#3 January 2023 Data Release 2 Update

Kinship Issues (review)

Using the Hail version of king proved useful for our ten thousand sample set in data release 1. Jina provided some coherence checks by showing that all but one set of sample duplicates were indicated as twins, with the outlier as the highest-ranking first-degree sample. New checks were implemented by Paul and myself for this release. I presented (Fig 1) a histogram a few months ago showing a clear separation between first degree samples and twins. While the histogram showed this distinction, many of the twins contained a phi score slightly below that which would indicate it as a twin.

Fig 1. Histogram showing distinct groups within first degree relationships

A possible solution that we set in motion was to add additional variant filtering before performing kinship analysis. Our strategy for kinship in data release 1 was to perform kinship analysis immediately before population-based QC. By performing kinship analysis after population-based QC, we hypothesized more accurate results would be obtained. This strategy showed promising results, with all duplicates now within the twin phi score range. However, using this strategy provided an unusually high number of second-degree relationships at 1,838,755,722 (Fig 2).

Fig 2. Histogram showing twins and 1st degree relationships post QC

New Strategies Moving Forward

pc_relate

One strategy moving forward is to implement the Hail version of pc_relate in place of king. This strategy may be more appropriate, as pc_relate is better suited for datasets containing admixture. Preliminary tests are currently underway using the samples from data release 1 as input. These results have resulted in only fifteen related samples, with ten first degree and five second degree (PowerPoint: Slide 1). All first-degree samples estimated by pc_relate overlap with kings first degree samples, while three samples estimated to be second degree samples by pc_relate are predicted to be first degree relationships by king. Subsequent testing with fine tuning of parameters still needs to be done.

Comparison to Boston Results

Kinship scores generated by the Boston team have been provided to us. A total of 147,083 samples were analyzed by the Boston team to generate their results. In order to generate an efficient comparison of the datasets, only samples overlapping between both were retained (PowerPoint: Slide2). First- and second-degree sample lists from both Boston and Stanford were filtered based on the overlapping samples and then compared (Fig 3). It should be noted that second degree relationships were not able to be compared due to the high number of relationships that were noted above.

Figure 3. Overlapping kinship samples between Boston and Palo Alto teams

To visualize the differences in phi scores between the Boston and Stanford datasets, the Stanford king results table was filtered to include only samples estimated to have first- or second-degree relationships in either dataset. This was done to filter the large number of comparisons, 12,056,479,204, to a more manageable table that would also be more informative. After filtering, common comparisons between the two datasets were plotted (Fig 4). The results show that the Stanford scores skew higher but follow a similar trend. This consistency in trend gives us validation to use the Boston results for this release while we re-work our methods for future releases.

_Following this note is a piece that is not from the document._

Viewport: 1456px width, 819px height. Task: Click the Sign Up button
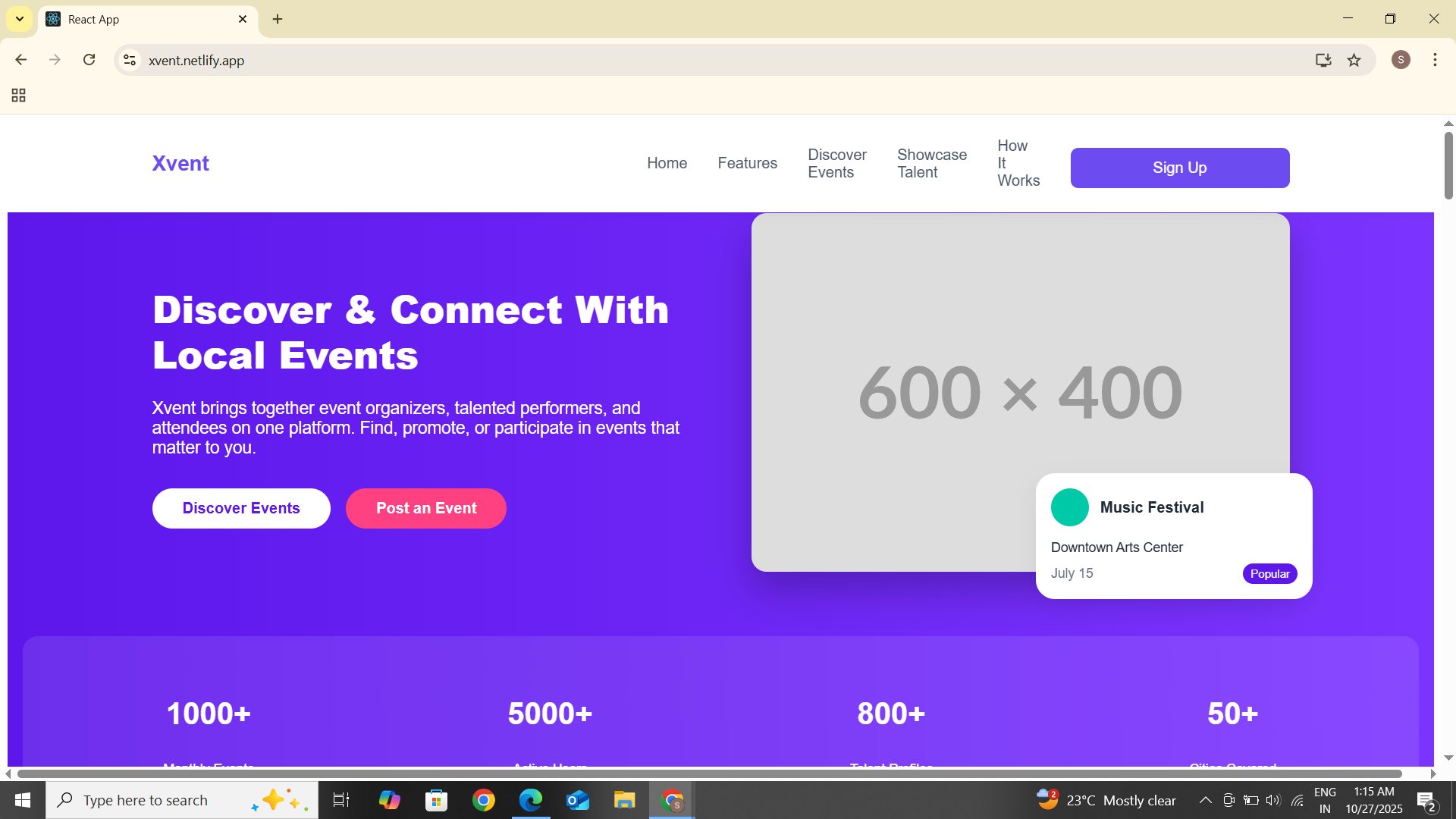(1179, 168)
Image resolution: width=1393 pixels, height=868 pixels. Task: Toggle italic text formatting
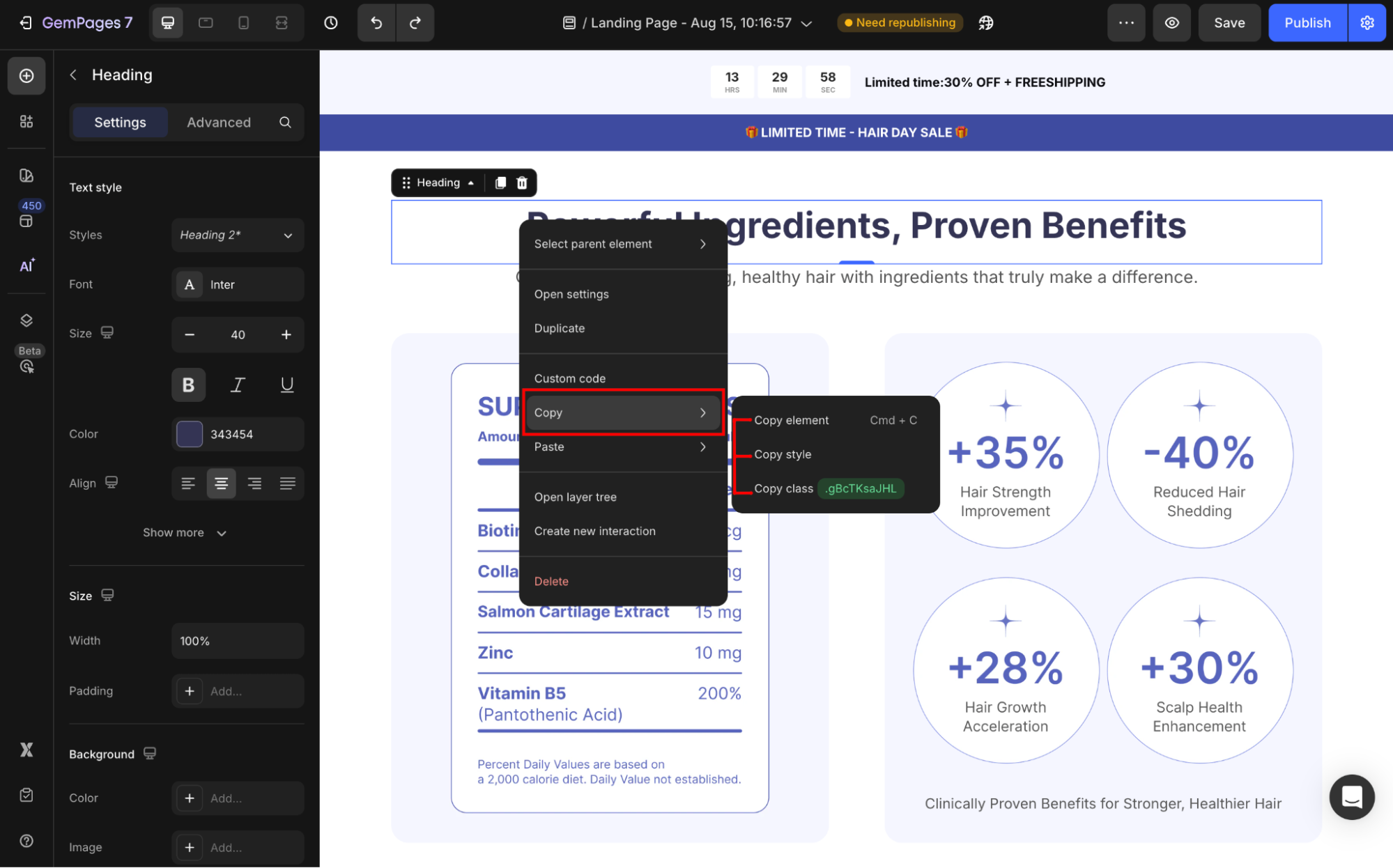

Figure 4. Comparison of Phi scores calculated by Boston and Palo Alto

Boston’s analysis of Stanford’s Genotype Data

Genotype data was converted to VCF file format for each chromosome (python script currently under pull request review) for the Boston team to view. While going over the data, Boston discovered the missingness rate on the X Chromosome is high and the number of variants on the Y chromosome is higher than expected. This brought up the question of whether Jina’s haploid filter updates were implemented. After review, it was determined that they were, suggesting these may be novel issues.

Looking Forward to Release Preparation and GWAS

As we look forward to moving the release process along before I go on paternity leave (coming soon…), I have found there are some issues and files with no resolution or development history.

In a presentation Jina gave before release 1, she described an issue “Samples with GT labels that do not match GT labels obtained from the genotyping” that had no resolution. It is believed she received a list of these samples from the Boston team, and they were removed from the matrix before release. I would like to verify this and inquire how to develop a similar list for this release.

There are also handful of files required for figure generation and GWAS that have no documented source. It is believed that these files may also have been generated by the Boston team. These include.

covid_wgs_covar.20210603.tsv
20210920-covid19-10k-phenotype.csv
wgs_shipping_id_height_20211028.csv
EUR_GWAS.height.glm.linear.tsv.bgz
height_gwas.imputed_snps.WGS_samples.sumstats.tsv.gz

Data Release Tracking

Paul has implemented a Git project to track the progress of data release 2. We can now add and update tasks for more trackable and readily available updates.